(To do): Restate, word for word, the run of lines that starts at the line containing "Given: Click Oakland, Berkeley/Alameda" and ends with the final line of the listing. Leave pictures out.
::::
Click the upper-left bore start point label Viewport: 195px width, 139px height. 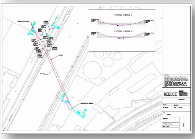(23, 22)
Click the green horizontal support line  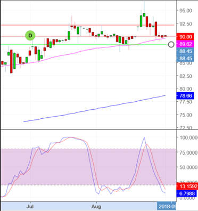tap(84, 45)
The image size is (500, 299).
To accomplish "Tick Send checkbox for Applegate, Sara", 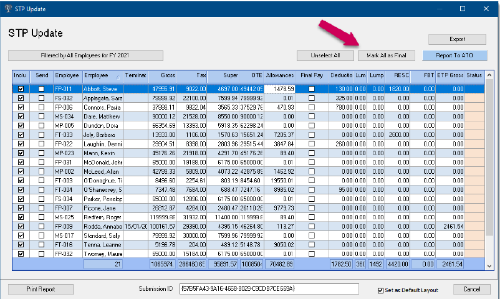I will [41, 98].
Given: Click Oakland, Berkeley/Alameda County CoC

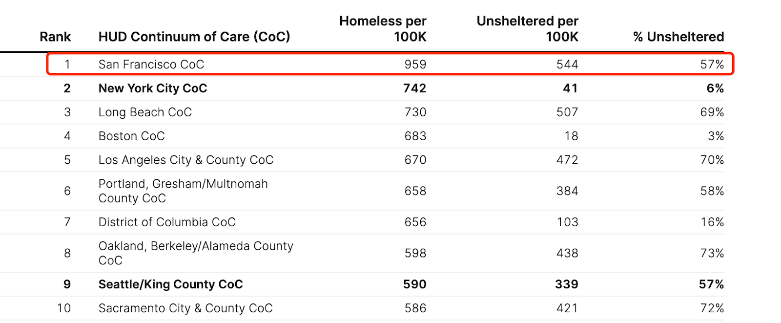Looking at the screenshot, I should [x=196, y=253].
::::
(Response below):
Given: Click Oakland, Berkeley/Alameda County CoC

Looking at the screenshot, I should [x=196, y=253].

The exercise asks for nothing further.